What is needed is a word-for-word copy of the records below.

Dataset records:
*** Block opens ***

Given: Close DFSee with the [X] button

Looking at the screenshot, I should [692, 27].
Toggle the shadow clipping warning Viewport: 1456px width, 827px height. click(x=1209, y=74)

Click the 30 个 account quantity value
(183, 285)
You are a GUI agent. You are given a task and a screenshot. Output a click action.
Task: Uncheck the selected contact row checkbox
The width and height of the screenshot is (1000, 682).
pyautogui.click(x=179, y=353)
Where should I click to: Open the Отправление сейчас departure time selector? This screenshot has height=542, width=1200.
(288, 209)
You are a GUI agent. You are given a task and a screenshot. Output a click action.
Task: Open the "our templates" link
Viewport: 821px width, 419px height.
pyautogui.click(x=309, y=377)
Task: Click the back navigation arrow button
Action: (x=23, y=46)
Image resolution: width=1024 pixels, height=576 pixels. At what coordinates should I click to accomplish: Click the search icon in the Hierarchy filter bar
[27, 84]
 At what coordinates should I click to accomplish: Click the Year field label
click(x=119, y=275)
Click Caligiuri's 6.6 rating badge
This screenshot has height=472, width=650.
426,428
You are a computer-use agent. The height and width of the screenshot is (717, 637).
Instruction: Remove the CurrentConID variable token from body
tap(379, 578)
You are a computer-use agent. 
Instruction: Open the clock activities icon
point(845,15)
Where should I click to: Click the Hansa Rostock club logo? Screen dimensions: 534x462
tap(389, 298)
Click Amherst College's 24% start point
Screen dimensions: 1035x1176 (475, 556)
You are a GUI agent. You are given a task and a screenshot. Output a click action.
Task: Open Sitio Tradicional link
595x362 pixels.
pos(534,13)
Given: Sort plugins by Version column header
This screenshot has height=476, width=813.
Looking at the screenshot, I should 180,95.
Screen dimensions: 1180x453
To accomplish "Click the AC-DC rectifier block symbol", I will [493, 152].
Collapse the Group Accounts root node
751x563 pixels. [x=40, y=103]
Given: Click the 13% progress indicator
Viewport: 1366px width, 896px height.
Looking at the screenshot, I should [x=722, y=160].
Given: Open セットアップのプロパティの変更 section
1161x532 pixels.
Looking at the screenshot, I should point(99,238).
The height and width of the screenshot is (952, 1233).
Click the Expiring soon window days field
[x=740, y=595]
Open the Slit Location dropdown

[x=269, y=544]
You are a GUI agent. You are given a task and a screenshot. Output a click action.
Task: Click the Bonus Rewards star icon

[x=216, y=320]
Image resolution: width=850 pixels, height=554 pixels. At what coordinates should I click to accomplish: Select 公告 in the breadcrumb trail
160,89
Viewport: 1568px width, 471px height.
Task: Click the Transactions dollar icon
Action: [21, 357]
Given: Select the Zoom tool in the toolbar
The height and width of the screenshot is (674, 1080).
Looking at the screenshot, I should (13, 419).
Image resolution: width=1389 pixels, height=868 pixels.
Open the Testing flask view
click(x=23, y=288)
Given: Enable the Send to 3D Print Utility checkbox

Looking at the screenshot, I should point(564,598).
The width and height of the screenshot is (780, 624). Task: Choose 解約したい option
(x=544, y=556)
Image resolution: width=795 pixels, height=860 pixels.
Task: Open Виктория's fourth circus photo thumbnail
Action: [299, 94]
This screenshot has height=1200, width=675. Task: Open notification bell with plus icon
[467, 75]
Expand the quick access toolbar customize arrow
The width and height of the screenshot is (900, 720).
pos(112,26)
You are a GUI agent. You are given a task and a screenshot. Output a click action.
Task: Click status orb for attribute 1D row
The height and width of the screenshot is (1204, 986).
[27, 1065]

*** Block closes ***

Answer to this problem:
Given: Close DFSee with the [X] button

Looking at the screenshot, I should [692, 27].
Toggle the shadow clipping warning Viewport: 1456px width, 827px height. click(x=1209, y=74)

Click the 30 个 account quantity value
(183, 285)
You are a GUI agent. You are given a task and a screenshot. Output a click action.
Task: Uncheck the selected contact row checkbox
The width and height of the screenshot is (1000, 682).
pyautogui.click(x=179, y=353)
Where should I click to: Open the Отправление сейчас departure time selector? This screenshot has height=542, width=1200.
(288, 209)
You are a GUI agent. You are given a task and a screenshot. Output a click action.
Task: Open the "our templates" link
Viewport: 821px width, 419px height.
pyautogui.click(x=309, y=377)
Task: Click the back navigation arrow button
Action: (x=23, y=46)
Image resolution: width=1024 pixels, height=576 pixels. At what coordinates should I click to accomplish: Click the search icon in the Hierarchy filter bar
[27, 84]
 At what coordinates should I click to accomplish: Click the Year field label
click(x=119, y=275)
Click Caligiuri's 6.6 rating badge
This screenshot has height=472, width=650.
426,428
You are a computer-use agent. The height and width of the screenshot is (717, 637).
Instruction: Remove the CurrentConID variable token from body
tap(379, 578)
You are a computer-use agent. 
Instruction: Open the clock activities icon
point(845,15)
Where should I click to: Click the Hansa Rostock club logo? Screen dimensions: 534x462
tap(389, 298)
Click Amherst College's 24% start point
Screen dimensions: 1035x1176 (475, 556)
You are a GUI agent. You are given a task and a screenshot. Output a click action.
Task: Open Sitio Tradicional link
595x362 pixels.
pos(534,13)
Given: Sort plugins by Version column header
This screenshot has height=476, width=813.
Looking at the screenshot, I should 180,95.
Screen dimensions: 1180x453
To accomplish "Click the AC-DC rectifier block symbol", I will [493, 152].
Collapse the Group Accounts root node
751x563 pixels. [x=40, y=103]
Given: Click the 13% progress indicator
Viewport: 1366px width, 896px height.
Looking at the screenshot, I should [x=722, y=160].
Given: Open セットアップのプロパティの変更 section
1161x532 pixels.
Looking at the screenshot, I should point(99,238).
The height and width of the screenshot is (952, 1233).
Click the Expiring soon window days field
[x=740, y=595]
Open the Slit Location dropdown

[x=269, y=544]
You are a GUI agent. You are given a task and a screenshot. Output a click action.
Task: Click the Bonus Rewards star icon

[x=216, y=320]
Image resolution: width=850 pixels, height=554 pixels. At what coordinates should I click to accomplish: Select 公告 in the breadcrumb trail
160,89
Viewport: 1568px width, 471px height.
Task: Click the Transactions dollar icon
Action: [21, 357]
Given: Select the Zoom tool in the toolbar
The height and width of the screenshot is (674, 1080).
Looking at the screenshot, I should (13, 419).
Image resolution: width=1389 pixels, height=868 pixels.
Open the Testing flask view
click(x=23, y=288)
Given: Enable the Send to 3D Print Utility checkbox

Looking at the screenshot, I should point(564,598).
The width and height of the screenshot is (780, 624). Task: Choose 解約したい option
(x=544, y=556)
Image resolution: width=795 pixels, height=860 pixels.
Task: Open Виктория's fourth circus photo thumbnail
Action: [299, 94]
This screenshot has height=1200, width=675. Task: Open notification bell with plus icon
[467, 75]
Expand the quick access toolbar customize arrow
The width and height of the screenshot is (900, 720).
pos(112,26)
You are a GUI agent. You are given a task and a screenshot. Output a click action.
Task: Click status orb for attribute 1D row
The height and width of the screenshot is (1204, 986).
[27, 1065]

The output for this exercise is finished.